━━━━━ Dataset content

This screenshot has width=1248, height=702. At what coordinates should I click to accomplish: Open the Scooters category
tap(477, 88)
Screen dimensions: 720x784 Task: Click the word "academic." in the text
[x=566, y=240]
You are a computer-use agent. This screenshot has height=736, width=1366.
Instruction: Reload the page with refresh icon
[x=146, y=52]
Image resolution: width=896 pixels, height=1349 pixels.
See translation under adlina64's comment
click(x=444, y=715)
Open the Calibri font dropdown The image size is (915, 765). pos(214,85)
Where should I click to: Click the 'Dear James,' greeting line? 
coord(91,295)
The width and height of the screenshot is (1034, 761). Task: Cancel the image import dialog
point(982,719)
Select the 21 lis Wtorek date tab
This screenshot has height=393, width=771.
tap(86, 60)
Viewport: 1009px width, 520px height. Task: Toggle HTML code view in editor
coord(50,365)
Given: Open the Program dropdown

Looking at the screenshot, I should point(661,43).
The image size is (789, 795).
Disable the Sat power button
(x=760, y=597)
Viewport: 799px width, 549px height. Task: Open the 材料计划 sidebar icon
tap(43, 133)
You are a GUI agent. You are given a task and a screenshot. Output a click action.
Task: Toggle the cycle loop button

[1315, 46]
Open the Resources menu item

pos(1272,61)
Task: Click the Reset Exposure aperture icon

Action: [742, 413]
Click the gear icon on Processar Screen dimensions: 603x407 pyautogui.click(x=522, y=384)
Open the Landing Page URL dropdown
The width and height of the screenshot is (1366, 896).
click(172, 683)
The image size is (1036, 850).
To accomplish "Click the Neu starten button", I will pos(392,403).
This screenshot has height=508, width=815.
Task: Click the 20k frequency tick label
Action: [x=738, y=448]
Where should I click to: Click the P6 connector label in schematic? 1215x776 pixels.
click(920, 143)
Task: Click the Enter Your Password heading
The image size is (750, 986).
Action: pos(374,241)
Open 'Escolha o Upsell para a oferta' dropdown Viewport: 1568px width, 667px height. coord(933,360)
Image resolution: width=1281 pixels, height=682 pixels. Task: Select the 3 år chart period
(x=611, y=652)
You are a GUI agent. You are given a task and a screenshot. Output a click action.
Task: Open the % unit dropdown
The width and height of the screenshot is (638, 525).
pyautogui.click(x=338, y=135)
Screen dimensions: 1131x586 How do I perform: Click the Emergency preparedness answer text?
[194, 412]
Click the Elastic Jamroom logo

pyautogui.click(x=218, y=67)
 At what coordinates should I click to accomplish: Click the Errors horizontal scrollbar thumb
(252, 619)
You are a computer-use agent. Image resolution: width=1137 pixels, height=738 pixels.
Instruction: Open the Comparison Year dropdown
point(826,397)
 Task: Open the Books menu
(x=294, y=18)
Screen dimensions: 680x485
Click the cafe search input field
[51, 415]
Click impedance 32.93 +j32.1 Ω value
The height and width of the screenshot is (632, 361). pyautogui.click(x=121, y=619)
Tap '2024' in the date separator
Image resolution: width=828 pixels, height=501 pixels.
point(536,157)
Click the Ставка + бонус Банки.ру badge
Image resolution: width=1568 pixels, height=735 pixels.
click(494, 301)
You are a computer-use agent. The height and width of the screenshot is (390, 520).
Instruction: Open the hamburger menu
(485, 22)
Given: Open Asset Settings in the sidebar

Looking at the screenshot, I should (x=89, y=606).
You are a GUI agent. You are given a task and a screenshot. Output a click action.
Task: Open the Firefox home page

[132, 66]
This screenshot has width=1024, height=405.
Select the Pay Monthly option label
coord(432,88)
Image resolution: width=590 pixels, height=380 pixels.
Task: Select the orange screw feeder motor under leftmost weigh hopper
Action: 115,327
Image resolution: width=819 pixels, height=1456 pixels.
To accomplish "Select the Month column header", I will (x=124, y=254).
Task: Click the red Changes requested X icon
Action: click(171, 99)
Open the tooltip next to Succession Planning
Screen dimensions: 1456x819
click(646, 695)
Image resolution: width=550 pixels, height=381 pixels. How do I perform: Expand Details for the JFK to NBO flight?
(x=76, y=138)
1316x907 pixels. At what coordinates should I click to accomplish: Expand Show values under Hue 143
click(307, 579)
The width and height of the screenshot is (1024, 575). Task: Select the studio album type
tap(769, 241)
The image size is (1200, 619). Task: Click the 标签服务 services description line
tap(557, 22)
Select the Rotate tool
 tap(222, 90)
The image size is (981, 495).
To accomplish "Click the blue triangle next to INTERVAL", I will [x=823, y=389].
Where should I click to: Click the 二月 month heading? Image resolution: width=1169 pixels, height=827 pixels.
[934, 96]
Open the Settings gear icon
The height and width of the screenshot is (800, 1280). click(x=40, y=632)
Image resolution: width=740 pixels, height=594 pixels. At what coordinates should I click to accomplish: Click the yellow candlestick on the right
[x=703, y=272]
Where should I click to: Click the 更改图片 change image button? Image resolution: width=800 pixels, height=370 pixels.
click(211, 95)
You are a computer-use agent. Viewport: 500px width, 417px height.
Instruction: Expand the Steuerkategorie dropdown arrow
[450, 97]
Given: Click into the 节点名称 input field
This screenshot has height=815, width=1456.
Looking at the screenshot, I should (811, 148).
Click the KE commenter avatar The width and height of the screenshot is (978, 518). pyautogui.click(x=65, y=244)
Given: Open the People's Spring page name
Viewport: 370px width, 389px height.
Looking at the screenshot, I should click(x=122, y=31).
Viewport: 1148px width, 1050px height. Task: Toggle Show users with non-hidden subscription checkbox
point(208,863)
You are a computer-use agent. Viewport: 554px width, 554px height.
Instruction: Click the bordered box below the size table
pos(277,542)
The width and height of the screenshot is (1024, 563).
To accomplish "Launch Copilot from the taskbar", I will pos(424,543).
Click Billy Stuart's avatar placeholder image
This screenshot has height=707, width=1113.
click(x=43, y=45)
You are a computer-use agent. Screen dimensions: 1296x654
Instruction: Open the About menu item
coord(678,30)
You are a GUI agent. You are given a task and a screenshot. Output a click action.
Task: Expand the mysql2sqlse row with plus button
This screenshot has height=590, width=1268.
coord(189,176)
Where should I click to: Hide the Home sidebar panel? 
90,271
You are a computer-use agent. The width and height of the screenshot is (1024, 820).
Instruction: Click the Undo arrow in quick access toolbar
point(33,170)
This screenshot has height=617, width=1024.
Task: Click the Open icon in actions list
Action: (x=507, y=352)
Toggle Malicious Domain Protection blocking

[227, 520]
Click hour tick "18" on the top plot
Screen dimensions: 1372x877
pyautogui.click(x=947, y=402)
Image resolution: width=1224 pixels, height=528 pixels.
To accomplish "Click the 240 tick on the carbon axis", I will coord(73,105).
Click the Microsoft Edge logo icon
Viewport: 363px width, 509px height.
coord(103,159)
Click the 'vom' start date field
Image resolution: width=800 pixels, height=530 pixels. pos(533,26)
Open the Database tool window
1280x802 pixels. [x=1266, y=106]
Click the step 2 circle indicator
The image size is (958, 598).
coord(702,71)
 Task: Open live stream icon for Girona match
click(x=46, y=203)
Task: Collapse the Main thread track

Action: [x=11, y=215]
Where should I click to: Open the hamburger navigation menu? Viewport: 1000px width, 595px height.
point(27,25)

━━━━━━━━━━

Exercise description – The answer should be the entries, given again without a single difference.

Exercise answer –
This screenshot has width=1248, height=702. At what coordinates should I click to accomplish: Open the Scooters category
tap(477, 88)
Screen dimensions: 720x784 Task: Click the word "academic." in the text
[x=566, y=240]
You are a computer-use agent. This screenshot has height=736, width=1366.
Instruction: Reload the page with refresh icon
[x=146, y=52]
Image resolution: width=896 pixels, height=1349 pixels.
See translation under adlina64's comment
click(x=444, y=715)
Open the Calibri font dropdown The image size is (915, 765). pos(214,85)
Where should I click to: Click the 'Dear James,' greeting line? 
coord(91,295)
The width and height of the screenshot is (1034, 761). Task: Cancel the image import dialog
point(982,719)
Select the 21 lis Wtorek date tab
This screenshot has height=393, width=771.
tap(86, 60)
Viewport: 1009px width, 520px height. Task: Toggle HTML code view in editor
coord(50,365)
Given: Open the Program dropdown

Looking at the screenshot, I should point(661,43).
The image size is (789, 795).
Disable the Sat power button
(x=760, y=597)
Viewport: 799px width, 549px height. Task: Open the 材料计划 sidebar icon
tap(43, 133)
You are a GUI agent. You are given a task and a screenshot. Output a click action.
Task: Toggle the cycle loop button

[1315, 46]
Open the Resources menu item

pos(1272,61)
Task: Click the Reset Exposure aperture icon

Action: [742, 413]
Click the gear icon on Processar Screen dimensions: 603x407 pyautogui.click(x=522, y=384)
Open the Landing Page URL dropdown
The width and height of the screenshot is (1366, 896).
click(172, 683)
The image size is (1036, 850).
To accomplish "Click the Neu starten button", I will pos(392,403).
This screenshot has height=508, width=815.
Task: Click the 20k frequency tick label
Action: [x=738, y=448]
Where should I click to: Click the P6 connector label in schematic? 1215x776 pixels.
click(920, 143)
Task: Click the Enter Your Password heading
The image size is (750, 986).
Action: pos(374,241)
Open 'Escolha o Upsell para a oferta' dropdown Viewport: 1568px width, 667px height. coord(933,360)
Image resolution: width=1281 pixels, height=682 pixels. Task: Select the 3 år chart period
(x=611, y=652)
You are a GUI agent. You are given a task and a screenshot. Output a click action.
Task: Open the % unit dropdown
The width and height of the screenshot is (638, 525).
pyautogui.click(x=338, y=135)
Screen dimensions: 1131x586 How do I perform: Click the Emergency preparedness answer text?
[194, 412]
Click the Elastic Jamroom logo

pyautogui.click(x=218, y=67)
 At what coordinates should I click to accomplish: Click the Errors horizontal scrollbar thumb
(252, 619)
You are a computer-use agent. Image resolution: width=1137 pixels, height=738 pixels.
Instruction: Open the Comparison Year dropdown
point(826,397)
 Task: Open the Books menu
(x=294, y=18)
Screen dimensions: 680x485
Click the cafe search input field
[51, 415]
Click impedance 32.93 +j32.1 Ω value
The height and width of the screenshot is (632, 361). pyautogui.click(x=121, y=619)
Tap '2024' in the date separator
Image resolution: width=828 pixels, height=501 pixels.
point(536,157)
Click the Ставка + бонус Банки.ру badge
Image resolution: width=1568 pixels, height=735 pixels.
click(494, 301)
You are a computer-use agent. The height and width of the screenshot is (390, 520).
Instruction: Open the hamburger menu
(485, 22)
Given: Open Asset Settings in the sidebar

Looking at the screenshot, I should (x=89, y=606).
You are a GUI agent. You are given a task and a screenshot. Output a click action.
Task: Open the Firefox home page

[132, 66]
This screenshot has width=1024, height=405.
Select the Pay Monthly option label
coord(432,88)
Image resolution: width=590 pixels, height=380 pixels.
Task: Select the orange screw feeder motor under leftmost weigh hopper
Action: 115,327
Image resolution: width=819 pixels, height=1456 pixels.
To accomplish "Select the Month column header", I will (x=124, y=254).
Task: Click the red Changes requested X icon
Action: click(171, 99)
Open the tooltip next to Succession Planning
Screen dimensions: 1456x819
click(646, 695)
Image resolution: width=550 pixels, height=381 pixels. How do I perform: Expand Details for the JFK to NBO flight?
(x=76, y=138)
1316x907 pixels. At what coordinates should I click to accomplish: Expand Show values under Hue 143
click(307, 579)
The width and height of the screenshot is (1024, 575). Task: Select the studio album type
tap(769, 241)
The image size is (1200, 619). Task: Click the 标签服务 services description line
tap(557, 22)
Select the Rotate tool
 tap(222, 90)
The image size is (981, 495).
To accomplish "Click the blue triangle next to INTERVAL", I will [x=823, y=389].
Where should I click to: Click the 二月 month heading? Image resolution: width=1169 pixels, height=827 pixels.
[934, 96]
Open the Settings gear icon
The height and width of the screenshot is (800, 1280). click(x=40, y=632)
Image resolution: width=740 pixels, height=594 pixels. At what coordinates should I click to accomplish: Click the yellow candlestick on the right
[x=703, y=272]
Where should I click to: Click the 更改图片 change image button? Image resolution: width=800 pixels, height=370 pixels.
click(211, 95)
You are a computer-use agent. Viewport: 500px width, 417px height.
Instruction: Expand the Steuerkategorie dropdown arrow
[450, 97]
Given: Click into the 节点名称 input field
This screenshot has height=815, width=1456.
Looking at the screenshot, I should (811, 148).
Click the KE commenter avatar The width and height of the screenshot is (978, 518). pyautogui.click(x=65, y=244)
Given: Open the People's Spring page name
Viewport: 370px width, 389px height.
Looking at the screenshot, I should click(x=122, y=31).
Viewport: 1148px width, 1050px height. Task: Toggle Show users with non-hidden subscription checkbox
point(208,863)
You are a computer-use agent. Viewport: 554px width, 554px height.
Instruction: Click the bordered box below the size table
pos(277,542)
The width and height of the screenshot is (1024, 563).
To accomplish "Launch Copilot from the taskbar", I will pos(424,543).
Click Billy Stuart's avatar placeholder image
This screenshot has height=707, width=1113.
click(x=43, y=45)
You are a computer-use agent. Screen dimensions: 1296x654
Instruction: Open the About menu item
coord(678,30)
You are a GUI agent. You are given a task and a screenshot. Output a click action.
Task: Expand the mysql2sqlse row with plus button
This screenshot has height=590, width=1268.
coord(189,176)
Where should I click to: Hide the Home sidebar panel? 
90,271
You are a computer-use agent. The width and height of the screenshot is (1024, 820).
Instruction: Click the Undo arrow in quick access toolbar
point(33,170)
This screenshot has height=617, width=1024.
Task: Click the Open icon in actions list
Action: (x=507, y=352)
Toggle Malicious Domain Protection blocking

[227, 520]
Click hour tick "18" on the top plot
Screen dimensions: 1372x877
pyautogui.click(x=947, y=402)
Image resolution: width=1224 pixels, height=528 pixels.
To accomplish "Click the 240 tick on the carbon axis", I will coord(73,105).
Click the Microsoft Edge logo icon
Viewport: 363px width, 509px height.
coord(103,159)
Click the 'vom' start date field
Image resolution: width=800 pixels, height=530 pixels. pos(533,26)
Open the Database tool window
1280x802 pixels. [x=1266, y=106]
Click the step 2 circle indicator
The image size is (958, 598).
coord(702,71)
 Task: Open live stream icon for Girona match
click(x=46, y=203)
Task: Collapse the Main thread track

Action: [x=11, y=215]
Where should I click to: Open the hamburger navigation menu? Viewport: 1000px width, 595px height.
point(27,25)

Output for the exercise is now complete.